New car registrations slow down by 5.6% in March – SIMI

New figures published today show that total new car registrations fell by 5.6% to 16,738 in March compared to the same time last year.

The Society of the Irish Motor Industry (SIMI) figures show that new car registrations for the year to date are down 10.7% to 64,098 compared to 71,760 on the same time last year.

SIMI’s figures also show that new Commercial Vehicle registrations shows a similar picture, with new Light Commercial Vehicle (LCV) registrations down 2.2% to 3,067 in March. In the year to date they are are down 10.7% to 11,182.
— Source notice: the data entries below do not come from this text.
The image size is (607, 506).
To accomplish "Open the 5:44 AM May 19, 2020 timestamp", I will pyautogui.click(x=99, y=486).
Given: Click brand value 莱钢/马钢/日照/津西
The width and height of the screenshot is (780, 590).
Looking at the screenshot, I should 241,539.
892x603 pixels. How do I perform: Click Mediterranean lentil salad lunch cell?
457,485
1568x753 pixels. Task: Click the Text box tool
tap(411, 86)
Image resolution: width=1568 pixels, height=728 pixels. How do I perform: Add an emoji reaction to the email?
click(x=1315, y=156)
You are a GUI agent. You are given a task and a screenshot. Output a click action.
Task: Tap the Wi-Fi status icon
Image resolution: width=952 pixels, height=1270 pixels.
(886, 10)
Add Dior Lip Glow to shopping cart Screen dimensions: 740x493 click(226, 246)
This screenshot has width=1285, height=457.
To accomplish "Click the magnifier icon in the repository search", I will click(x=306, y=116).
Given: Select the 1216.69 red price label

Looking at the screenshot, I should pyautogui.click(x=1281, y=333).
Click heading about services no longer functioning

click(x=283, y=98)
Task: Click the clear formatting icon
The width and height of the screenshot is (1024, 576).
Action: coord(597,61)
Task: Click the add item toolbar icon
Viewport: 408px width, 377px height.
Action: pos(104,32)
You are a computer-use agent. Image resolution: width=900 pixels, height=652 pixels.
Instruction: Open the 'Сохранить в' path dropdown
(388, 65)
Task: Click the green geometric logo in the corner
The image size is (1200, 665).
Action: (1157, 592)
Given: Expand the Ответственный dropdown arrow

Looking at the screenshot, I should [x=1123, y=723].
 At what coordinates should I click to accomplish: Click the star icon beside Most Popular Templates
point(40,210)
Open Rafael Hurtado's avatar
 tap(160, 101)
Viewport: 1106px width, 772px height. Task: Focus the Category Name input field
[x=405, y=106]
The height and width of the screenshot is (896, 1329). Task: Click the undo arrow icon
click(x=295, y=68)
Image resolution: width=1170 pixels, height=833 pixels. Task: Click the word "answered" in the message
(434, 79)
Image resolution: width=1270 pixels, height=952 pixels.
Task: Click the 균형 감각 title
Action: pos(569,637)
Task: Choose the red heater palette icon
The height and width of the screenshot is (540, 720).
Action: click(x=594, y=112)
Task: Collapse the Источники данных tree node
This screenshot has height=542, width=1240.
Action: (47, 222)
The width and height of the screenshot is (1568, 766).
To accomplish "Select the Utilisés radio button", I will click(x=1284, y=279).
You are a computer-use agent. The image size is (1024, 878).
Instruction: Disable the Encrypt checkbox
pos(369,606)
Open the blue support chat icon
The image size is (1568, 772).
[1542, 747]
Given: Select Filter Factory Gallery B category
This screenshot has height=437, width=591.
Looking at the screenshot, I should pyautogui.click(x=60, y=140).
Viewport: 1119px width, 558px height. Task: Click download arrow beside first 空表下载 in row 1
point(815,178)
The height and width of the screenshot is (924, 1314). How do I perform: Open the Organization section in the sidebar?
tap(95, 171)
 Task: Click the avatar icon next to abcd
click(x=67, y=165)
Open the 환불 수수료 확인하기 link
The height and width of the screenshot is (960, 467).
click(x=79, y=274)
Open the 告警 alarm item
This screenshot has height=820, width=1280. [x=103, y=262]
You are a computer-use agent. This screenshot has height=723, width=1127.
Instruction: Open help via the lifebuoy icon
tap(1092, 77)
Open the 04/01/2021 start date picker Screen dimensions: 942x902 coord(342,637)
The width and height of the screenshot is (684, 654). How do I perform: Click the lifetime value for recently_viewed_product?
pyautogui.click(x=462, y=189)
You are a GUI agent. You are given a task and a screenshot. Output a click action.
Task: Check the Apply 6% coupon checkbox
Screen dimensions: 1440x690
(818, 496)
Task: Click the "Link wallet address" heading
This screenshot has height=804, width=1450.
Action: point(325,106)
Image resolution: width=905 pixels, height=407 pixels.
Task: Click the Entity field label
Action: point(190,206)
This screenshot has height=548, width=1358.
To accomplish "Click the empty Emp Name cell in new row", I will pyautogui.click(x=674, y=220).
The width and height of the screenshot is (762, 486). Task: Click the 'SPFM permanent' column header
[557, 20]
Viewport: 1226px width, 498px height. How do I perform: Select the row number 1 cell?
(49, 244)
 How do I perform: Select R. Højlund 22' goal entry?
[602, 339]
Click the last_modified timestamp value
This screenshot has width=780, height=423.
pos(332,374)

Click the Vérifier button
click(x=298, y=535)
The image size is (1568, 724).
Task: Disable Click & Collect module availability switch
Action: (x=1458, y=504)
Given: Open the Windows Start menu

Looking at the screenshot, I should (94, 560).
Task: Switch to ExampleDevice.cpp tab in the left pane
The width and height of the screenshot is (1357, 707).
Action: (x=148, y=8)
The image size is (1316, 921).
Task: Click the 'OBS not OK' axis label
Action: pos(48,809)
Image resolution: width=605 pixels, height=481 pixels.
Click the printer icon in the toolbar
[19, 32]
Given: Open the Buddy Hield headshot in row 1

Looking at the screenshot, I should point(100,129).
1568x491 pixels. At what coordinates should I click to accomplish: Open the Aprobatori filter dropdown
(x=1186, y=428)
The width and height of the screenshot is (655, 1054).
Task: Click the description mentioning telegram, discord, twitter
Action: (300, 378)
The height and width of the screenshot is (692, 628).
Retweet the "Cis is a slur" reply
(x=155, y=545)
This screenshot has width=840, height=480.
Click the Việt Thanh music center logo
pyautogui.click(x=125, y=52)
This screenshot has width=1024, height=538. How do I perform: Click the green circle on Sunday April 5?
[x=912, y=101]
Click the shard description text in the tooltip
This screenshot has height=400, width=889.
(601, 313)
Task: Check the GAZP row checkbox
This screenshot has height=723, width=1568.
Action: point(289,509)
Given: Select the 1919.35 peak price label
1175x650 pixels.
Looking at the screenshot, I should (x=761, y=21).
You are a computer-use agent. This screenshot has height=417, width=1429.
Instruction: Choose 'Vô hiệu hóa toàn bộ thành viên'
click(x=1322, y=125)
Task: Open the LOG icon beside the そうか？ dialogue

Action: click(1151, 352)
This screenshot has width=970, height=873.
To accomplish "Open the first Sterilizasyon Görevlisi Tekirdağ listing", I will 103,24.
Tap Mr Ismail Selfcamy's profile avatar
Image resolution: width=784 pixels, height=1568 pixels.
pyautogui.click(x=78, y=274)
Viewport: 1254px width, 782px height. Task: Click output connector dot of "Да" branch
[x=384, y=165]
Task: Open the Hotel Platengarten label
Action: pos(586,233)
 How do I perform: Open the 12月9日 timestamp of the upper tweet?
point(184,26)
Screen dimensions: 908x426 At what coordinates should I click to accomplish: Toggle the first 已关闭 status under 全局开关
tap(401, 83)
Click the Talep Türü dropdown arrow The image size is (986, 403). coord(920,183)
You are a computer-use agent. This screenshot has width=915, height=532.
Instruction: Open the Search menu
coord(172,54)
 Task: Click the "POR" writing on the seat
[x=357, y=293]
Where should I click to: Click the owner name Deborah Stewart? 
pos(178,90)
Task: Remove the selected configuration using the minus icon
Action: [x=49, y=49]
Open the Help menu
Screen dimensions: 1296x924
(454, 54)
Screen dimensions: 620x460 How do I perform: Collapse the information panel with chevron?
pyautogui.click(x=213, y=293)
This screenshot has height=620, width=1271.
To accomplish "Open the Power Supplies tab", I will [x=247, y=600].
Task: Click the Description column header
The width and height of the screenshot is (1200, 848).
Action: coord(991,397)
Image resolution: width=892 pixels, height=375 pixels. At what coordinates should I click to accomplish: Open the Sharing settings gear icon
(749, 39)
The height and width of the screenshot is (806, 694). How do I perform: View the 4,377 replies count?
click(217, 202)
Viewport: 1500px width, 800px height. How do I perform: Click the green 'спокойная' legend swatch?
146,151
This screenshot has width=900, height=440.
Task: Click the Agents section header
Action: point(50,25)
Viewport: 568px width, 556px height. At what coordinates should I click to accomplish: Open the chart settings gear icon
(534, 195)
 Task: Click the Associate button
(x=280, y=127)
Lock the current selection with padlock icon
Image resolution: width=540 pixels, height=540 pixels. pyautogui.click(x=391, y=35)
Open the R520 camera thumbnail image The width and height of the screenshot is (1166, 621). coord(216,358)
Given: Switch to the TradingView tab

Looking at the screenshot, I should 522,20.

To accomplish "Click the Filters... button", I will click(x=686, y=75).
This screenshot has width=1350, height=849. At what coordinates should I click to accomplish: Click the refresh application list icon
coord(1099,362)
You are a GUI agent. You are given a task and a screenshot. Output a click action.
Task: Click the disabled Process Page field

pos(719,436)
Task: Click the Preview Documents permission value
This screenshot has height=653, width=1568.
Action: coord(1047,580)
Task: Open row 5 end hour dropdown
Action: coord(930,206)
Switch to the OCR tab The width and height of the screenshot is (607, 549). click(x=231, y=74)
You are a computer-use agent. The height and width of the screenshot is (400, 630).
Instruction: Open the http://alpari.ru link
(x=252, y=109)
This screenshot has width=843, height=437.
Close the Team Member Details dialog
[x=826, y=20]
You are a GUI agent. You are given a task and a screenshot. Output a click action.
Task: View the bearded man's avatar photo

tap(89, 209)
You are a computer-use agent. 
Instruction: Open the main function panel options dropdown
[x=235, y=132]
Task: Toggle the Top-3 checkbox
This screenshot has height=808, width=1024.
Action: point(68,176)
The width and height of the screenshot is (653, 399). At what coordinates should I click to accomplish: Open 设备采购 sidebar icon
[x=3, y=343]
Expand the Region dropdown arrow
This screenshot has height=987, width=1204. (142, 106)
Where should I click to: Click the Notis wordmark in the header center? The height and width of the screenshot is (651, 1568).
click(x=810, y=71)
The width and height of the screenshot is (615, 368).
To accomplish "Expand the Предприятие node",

New Heavy Commercial Vehicles (HGV) also saw a slight decline of 1.5% compared to the same time last year, and so far this year they are down 3.3% to 886.

However, used or imported cars increased by 9.98% to 8,970 last month compared to a figure of 8,156 in March 2018.

So far this year, used car sales are up 2.74% to 26,832 from 26,117 the same time last year.

SIMI also said that new electric vehicle registrations continue to grow with a total of 1,437 EV cars registered so far this year. It said this has surpassed the total number of EVs registered for the whole of 2018 at 1,233.

Brian Cooke, SIMI’s Director General designate, said that new car sales are being dampened by Brexit uncertainty.

But he also said the increase in VRT on new cars for 2019, arising from the fact that no allowance was made for the first step in the move to the new WLTP emissions testing regime, has also had a negative impact.

Ireland is the only country in the EU that has sought to charge consumers higher registration taxes due to the improved emissions testing regime.

“While the VRT increases in this first phase of the transition to the WLTP test figures only saw an average increase of 5% in the CO2 values, the second phase next year will see these increasing by a further 21%,” Mr Cooke said.

He said that all other Member States have followed the EU Commission view that consumers should not be faced with increased taxation due to the improved emissions testing regime.

“SIMI had warned that not adjusting for such large increases in CO2 values will burden the consumer, damage new car sales and will actually reduce State revenues,” Mr Cooke said.

“This has been the case as the decrease in new cars sales in Q1 has meant that the State’s tax revenues from new cars have fallen by more than €60m so far this year, and this shortfall is only going to increase as the year progresses,” he added.

Today’s SIMI figures show that Volkswagen was the top selling car brands so far this year, followed by Hyundai, Toyota, Ford and Skoda.

The top selling car in March was the Toyota Corolla.